From chicken feed to Uber: Japanese billionaire Masayoshi Son buys into ride-sharing giant
His family scratched a living raising poultry and hogs in a country where Koreans have long faced discrimination stemming from the Japanese occupation of the peninsula between 1910 and 1945

Once asked on Twitter about his receding hairline, Masayoshi Son, founder of Japanese telecoms giant SoftBank, retorted: “My hair is not receding. I’m advancing.”
It was a typically bullish remark from the 60-year-old tycoon, listed by Forbes magazine as Japan’s richest man with an estimated fortune of US$22.2 billion, who has embarked on a furious spree of purchases culminating in Thursday’s deal to take a hefty stake in ride-sharing app Uber.
Under Son’s leadership, SoftBank is sending shock waves through the tech world with its massive new Vision Fund – a venture capital fund with US$100 billion in its coffers intended for start-ups.
The new fund is expected to dominate the industry to such an extent, it’s playfully referred to as a “gorilla”.
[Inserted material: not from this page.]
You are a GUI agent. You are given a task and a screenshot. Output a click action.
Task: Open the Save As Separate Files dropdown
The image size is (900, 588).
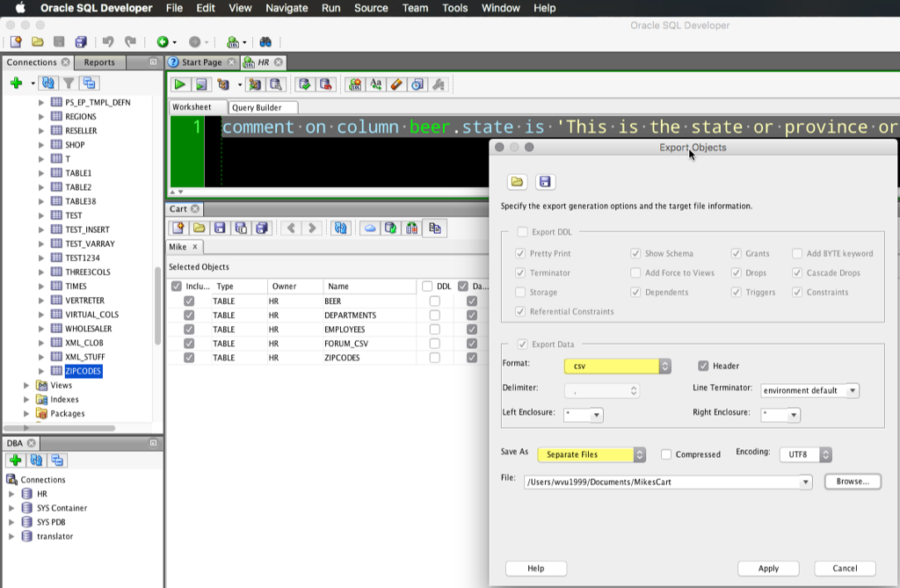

The bold and flamboyant Son was one of the first personalities from the business world to meet another unconventional tycoon – Donald Trump – last year after his election victory.
I sat in a cart when I was small. It was so slimy that I felt sick
Son pledged to invest US$50 billion in the US economy and create 50,000 jobs and Trump’s off-the-cuff announcement of this gave reporters their first glimpse into the president-elect’s unusual communication strategy.